> _PROMPT_:
Word for word, retype the lines from the one containing "1024x768 pixels." to the last line of the data below, both ends included.
RECORDS SUPPLIED: Begin
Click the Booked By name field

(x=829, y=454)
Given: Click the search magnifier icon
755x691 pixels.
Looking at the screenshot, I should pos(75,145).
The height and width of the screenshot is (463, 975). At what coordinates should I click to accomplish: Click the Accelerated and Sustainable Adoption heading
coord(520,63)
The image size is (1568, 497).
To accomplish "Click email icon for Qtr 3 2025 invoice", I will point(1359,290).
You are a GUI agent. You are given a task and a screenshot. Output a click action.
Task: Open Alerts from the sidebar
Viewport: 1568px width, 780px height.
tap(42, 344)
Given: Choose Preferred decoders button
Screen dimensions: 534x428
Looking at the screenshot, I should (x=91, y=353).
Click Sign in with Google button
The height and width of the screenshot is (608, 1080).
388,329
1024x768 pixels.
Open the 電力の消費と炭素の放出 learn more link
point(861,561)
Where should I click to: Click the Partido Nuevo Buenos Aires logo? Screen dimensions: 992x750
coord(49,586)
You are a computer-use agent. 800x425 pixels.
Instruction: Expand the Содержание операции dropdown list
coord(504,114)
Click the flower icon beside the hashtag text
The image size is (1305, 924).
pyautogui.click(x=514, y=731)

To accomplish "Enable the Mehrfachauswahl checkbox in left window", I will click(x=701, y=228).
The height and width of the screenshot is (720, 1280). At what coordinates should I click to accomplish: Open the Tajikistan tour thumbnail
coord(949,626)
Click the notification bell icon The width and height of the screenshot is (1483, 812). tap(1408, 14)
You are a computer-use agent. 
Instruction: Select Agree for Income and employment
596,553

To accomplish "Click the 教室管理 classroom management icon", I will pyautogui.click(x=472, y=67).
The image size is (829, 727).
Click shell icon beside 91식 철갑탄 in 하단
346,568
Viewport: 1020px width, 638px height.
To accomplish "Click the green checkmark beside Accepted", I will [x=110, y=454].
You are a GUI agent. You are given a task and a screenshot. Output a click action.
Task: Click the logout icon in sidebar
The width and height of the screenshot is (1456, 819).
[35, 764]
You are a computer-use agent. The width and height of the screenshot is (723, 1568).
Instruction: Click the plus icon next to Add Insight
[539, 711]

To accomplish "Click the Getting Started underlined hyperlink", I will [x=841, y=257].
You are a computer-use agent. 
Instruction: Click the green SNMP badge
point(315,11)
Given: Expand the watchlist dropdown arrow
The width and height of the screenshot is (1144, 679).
RECORDS SUPPLIED: End
> _SOLUTION FOR THIS EXERCISE_:
1024x768 pixels.
Open the 電力の消費と炭素の放出 learn more link
point(861,561)
Where should I click to: Click the Partido Nuevo Buenos Aires logo? Screen dimensions: 992x750
coord(49,586)
You are a computer-use agent. 800x425 pixels.
Instruction: Expand the Содержание операции dropdown list
coord(504,114)
Click the flower icon beside the hashtag text
The image size is (1305, 924).
pyautogui.click(x=514, y=731)

To accomplish "Enable the Mehrfachauswahl checkbox in left window", I will click(x=701, y=228).
The height and width of the screenshot is (720, 1280). At what coordinates should I click to accomplish: Open the Tajikistan tour thumbnail
coord(949,626)
Click the notification bell icon The width and height of the screenshot is (1483, 812). tap(1408, 14)
You are a computer-use agent. 
Instruction: Select Agree for Income and employment
596,553

To accomplish "Click the 教室管理 classroom management icon", I will pyautogui.click(x=472, y=67).
The image size is (829, 727).
Click shell icon beside 91식 철갑탄 in 하단
346,568
Viewport: 1020px width, 638px height.
To accomplish "Click the green checkmark beside Accepted", I will [x=110, y=454].
You are a GUI agent. You are given a task and a screenshot. Output a click action.
Task: Click the logout icon in sidebar
The width and height of the screenshot is (1456, 819).
[35, 764]
You are a computer-use agent. The width and height of the screenshot is (723, 1568).
Instruction: Click the plus icon next to Add Insight
[539, 711]

To accomplish "Click the Getting Started underlined hyperlink", I will [x=841, y=257].
You are a computer-use agent. 
Instruction: Click the green SNMP badge
point(315,11)
Given: Expand the watchlist dropdown arrow
The width and height of the screenshot is (1144, 679).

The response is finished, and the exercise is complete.